Coronavirus disease 2019 (COVID-19), caused by the previously unknown severe acute respiratory syndrome coronavirus 2 (SARS-CoV-2), began in the city of Wuhan, China, in December 2020 as clusters of mysterious respiratory tract infections [1]. Since then, the infection has rapidly spread throughout China and to other parts of the world. Consequently, the World Health Organization declared COVID-19 a global pandemic on 11 March 2020 [2]. In the Malaysian context, COVID-19 was initially transmitted from travelers to the local population between January and February 2020; this resulted in a massive spread of infection in early March, when a large cluster of infections emerged called the Tablighi Jamaat cluster [3]. A movement control order (MCO) was imposed by the government from 18 March 2020, to 9 June 2020; this prohibited the population from organizing any social activities and gatherings, including cultural, religious, sporting, work-related, and educational activities [4].

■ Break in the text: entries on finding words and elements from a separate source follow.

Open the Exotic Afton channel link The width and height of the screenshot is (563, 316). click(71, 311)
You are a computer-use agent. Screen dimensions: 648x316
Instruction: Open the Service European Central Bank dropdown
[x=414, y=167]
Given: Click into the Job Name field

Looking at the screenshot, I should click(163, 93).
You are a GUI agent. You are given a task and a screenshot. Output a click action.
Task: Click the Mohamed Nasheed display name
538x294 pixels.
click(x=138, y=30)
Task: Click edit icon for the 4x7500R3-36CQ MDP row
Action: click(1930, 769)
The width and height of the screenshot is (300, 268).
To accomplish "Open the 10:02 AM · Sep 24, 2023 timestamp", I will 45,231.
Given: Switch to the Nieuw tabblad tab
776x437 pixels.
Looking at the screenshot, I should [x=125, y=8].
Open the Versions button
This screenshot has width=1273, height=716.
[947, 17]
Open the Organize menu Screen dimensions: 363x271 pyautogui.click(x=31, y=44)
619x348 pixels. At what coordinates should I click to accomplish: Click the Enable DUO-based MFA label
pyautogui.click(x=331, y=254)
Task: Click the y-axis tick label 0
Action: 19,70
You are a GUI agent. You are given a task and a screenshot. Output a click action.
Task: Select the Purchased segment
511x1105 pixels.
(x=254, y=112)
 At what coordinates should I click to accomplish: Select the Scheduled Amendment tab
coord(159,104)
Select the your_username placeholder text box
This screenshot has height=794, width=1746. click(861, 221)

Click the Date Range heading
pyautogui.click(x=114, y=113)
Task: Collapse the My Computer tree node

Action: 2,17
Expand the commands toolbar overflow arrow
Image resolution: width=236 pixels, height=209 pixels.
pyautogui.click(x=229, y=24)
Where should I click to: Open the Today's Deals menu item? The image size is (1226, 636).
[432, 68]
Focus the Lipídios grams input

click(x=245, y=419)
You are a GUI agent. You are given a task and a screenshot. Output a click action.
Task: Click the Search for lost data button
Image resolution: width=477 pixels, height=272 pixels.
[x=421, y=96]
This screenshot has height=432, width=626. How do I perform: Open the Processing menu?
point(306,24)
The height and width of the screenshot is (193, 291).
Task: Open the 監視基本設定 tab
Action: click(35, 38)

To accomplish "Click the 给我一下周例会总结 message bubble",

Because of the prolonged confinement during movement lockdowns, psychological distress in the population has been reported during infection epidemics; this presents in the form of various symptoms, including low mood, insomnia, stress, anxiety, anger, irritability, and emotional exhaustion [5]. Healthcare workers who provide clinical services are required to work in a high-risk environment. Higher prevalence rates of depression, anxiety, insomnia, obsessive-compulsive and somatization symptoms, and posttraumatic stress symptoms have been reported in medical healthcare workers compared with non-medical personnel. In fact, higher anxiety has been reported to correlate positively with stress among healthcare workers during the COVID-19 pandemic [6,7,8]. Female gender, living in rural areas, being the only child in the family, lower availability of social support, having organic diseases, risk of exposure to COVID-19-positive patients, risk of contracting the disease, worry about a lack of medical supplies, and long working hours are some of the main stressors healthcare workers have experienced during the challenging time of the COVID-19 pandemic. This has placed them at high risk of developing depression, anxiety, and insomnia [6,7,9,10,11]. In addition, a history of having similar physical symptoms to those of COVID-19 infection (e.g., cough, sore throat, lethargy, breathlessness, poor appetite, and myalgia) also predisposes healthcare workers to depression, anxiety, stress, and posttraumatic stress symptoms [12]. In contrast, the availability of protective equipment and strict standard operating procedures to curb the spread of infection in the hospital, recognition of the effort of healthcare workers providing sufficient care for COVID-19 patients, and reduction in reported cases of COVID-19 reduces the risk of psychological impact of the COVID-19 pandemic [9].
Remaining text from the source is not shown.